When we “wanked,” we didn’t think of it as sex—at least the other boys didn’t, to the extent they talked about it. (I did not advertise the amateur gynecological training that Mom had given me!) “Sex” was that far-off thing they dreamed about doing to girls. And our dreams were not terribly specific: just addled, and usually somewhat romantic, thoughts about “girls,” or “a girl.” Real girls and actual sex seemed farther off than Mars. (Matron and the other females in the school seemed to be living behind a thick sheet of glass.)
When we wanked in a group from time to time—usually in the forest while taking a break from building a camp, raft, or fort—it was a game, something like armwrestling but where everyone could win. We sometimes compared the distances we could shoot sperm.
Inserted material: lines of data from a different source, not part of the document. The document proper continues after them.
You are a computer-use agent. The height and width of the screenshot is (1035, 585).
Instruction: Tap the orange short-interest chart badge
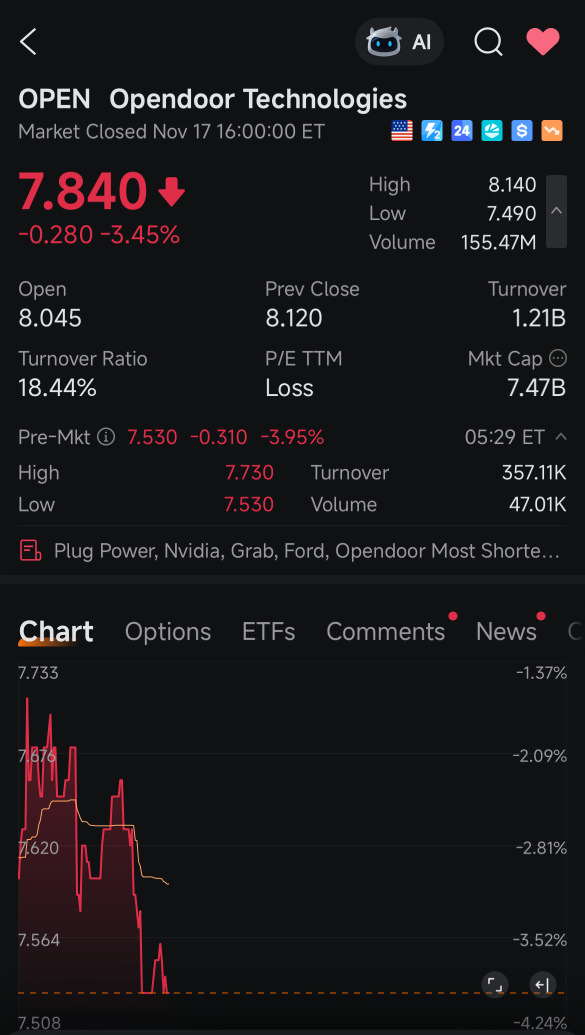tap(551, 130)
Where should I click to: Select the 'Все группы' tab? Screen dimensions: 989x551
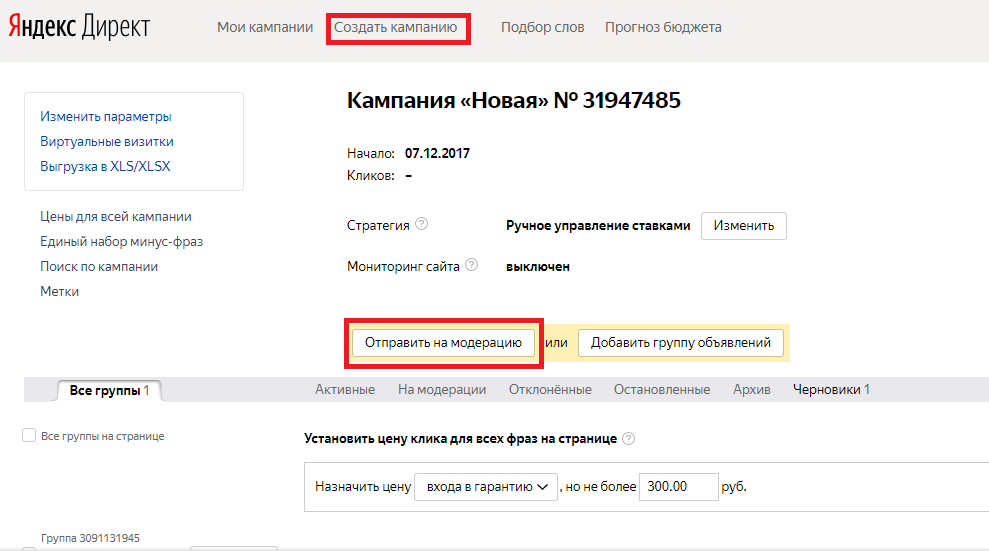pyautogui.click(x=109, y=390)
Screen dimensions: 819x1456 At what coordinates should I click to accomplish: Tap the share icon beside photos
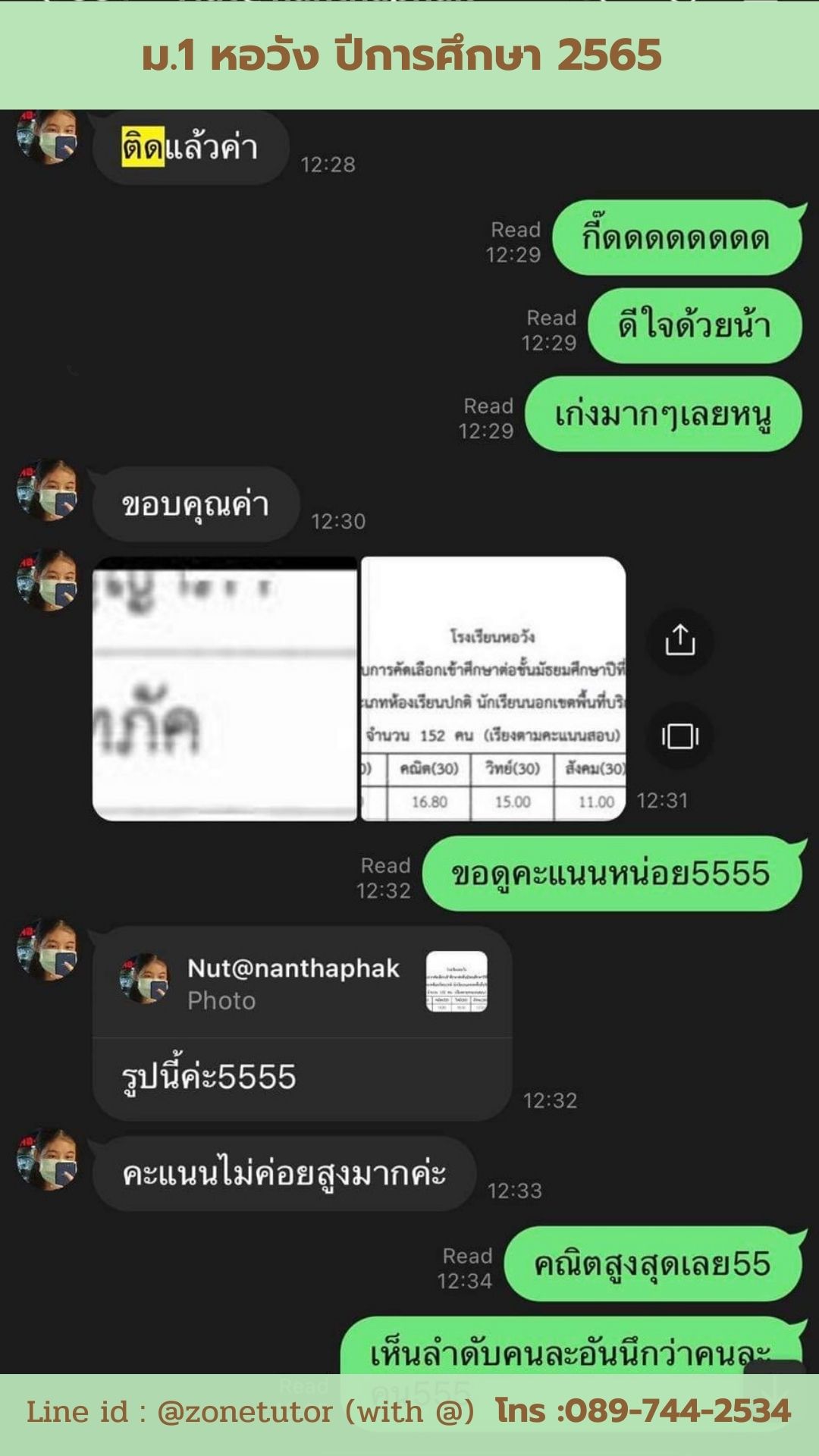tap(679, 640)
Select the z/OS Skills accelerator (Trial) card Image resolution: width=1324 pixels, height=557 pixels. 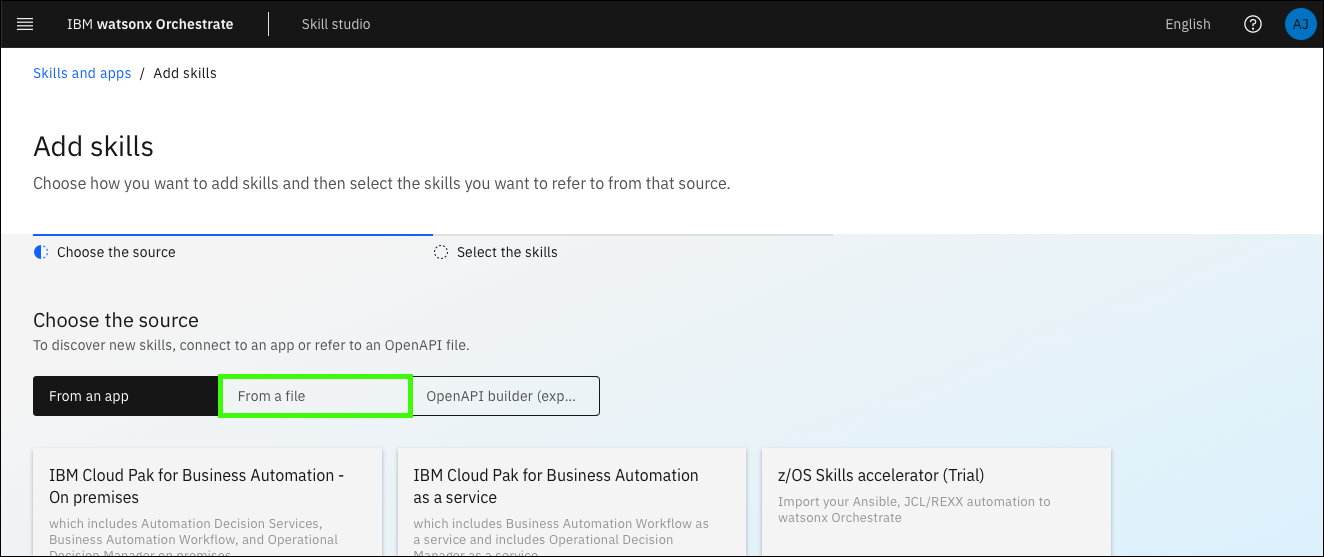click(935, 502)

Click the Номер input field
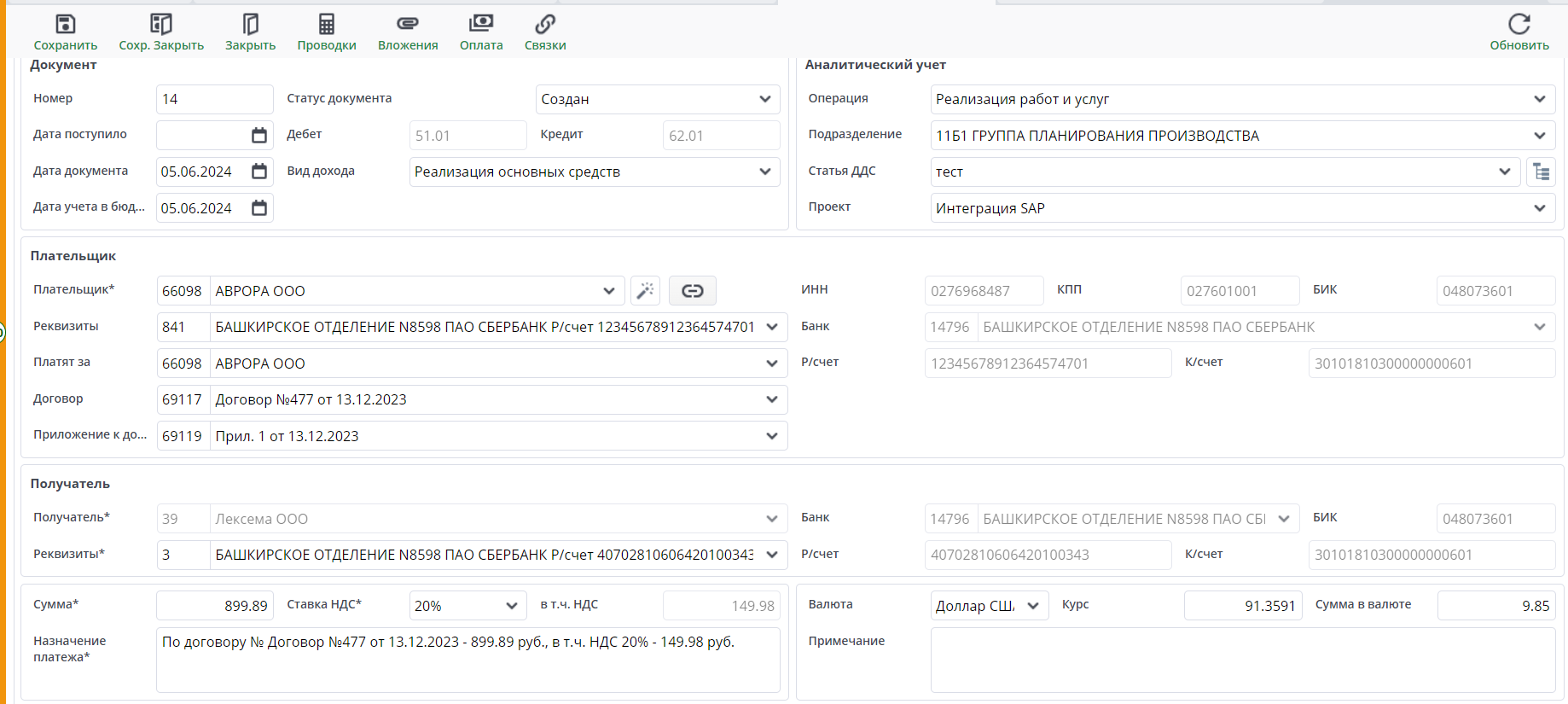214,99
It was matter-of-fact and jovial, a community undertaking.
Mr. Parke advised us against all forms of “abuse.” However, he only mentioned this once in the context of the Sixth Form (eighth grade) facts-
of-life talk. The rest of the time, no one said anything about wanking, pro or con. Since everyone teaching at the school knew everything there is to know about boys, I’m sure it was no mystery to them that there was some “bashing the bishop” going on. No one seemed upset. We were never lied to and told any of the mythology that I’ve read other boys were told, stories about masturbation driving you mad. It just wasn’t that important. Privacy was respected.
Every other week, Mr. Parke rented a movie and showed it on Sunday evening on a rickety old 16-mm projector that clicked along so loudly that if you were sitting next to it, you couldn’t hear the dialogue. We watched patriotic war epics made in the 1940s, or comedies, mostly from the 1940s and ’50s, the Ealing comedies that introduced me to actors like Alec Guinness and Terry-Thomas. There were the Shakespeare plays, Othello, Macbeth, and the rest. Sometimes there would be a documentary, say about a trip up the Congo River, with the colonial baggage-bearers glistening under the hot sun and an imperturbable English guide trekking into darkest Africa, a sort of Livingston who would dress for dinner, even when no other “civilized Englishmen” were near.
There was also TV, about one hour per week for the older boys. Our favorite was The Man from U.N.C.L.E. We were also allowed to sometimes watch Top of the Pops, a weekly program with the latest pop and rock hits being lip-synched live. The Kinks, Beatles, Petula Clark, Roy Orbison, and the Rolling Stones became part of my inner vocabulary.
I was overjoyed by the movies and TV. I had been longing to see movies, any movies, not to mention listening to rock music and jazz. I had barely seen a TV set since my memorable polio-operation-summer in America.
Mrs. Parke encouraged everyone to play music. I took lessons and played the piano badly, but that didn’t hinder me from joining in our many music evenings where I’d thump out a few minutes of boogie-woogie. We were allowed to carry hatchets into the woods to cut down trees—only birches, though, and brush, never the oaks—to build our camps and rafts. There were three ponds as well as the River Ouse. Sometimes the semiwild pigs from our farm were allowed to root in the forest for acorns and we would make a game out of running past them. And we were allowed to do anything we wanted in the way of climbing the enormous trees, making huts, rafts, and treehouses, digging caves, fishing in the river, bicycling, anything at all as long as we were always back for tea, prep, classes, chapel, and sports.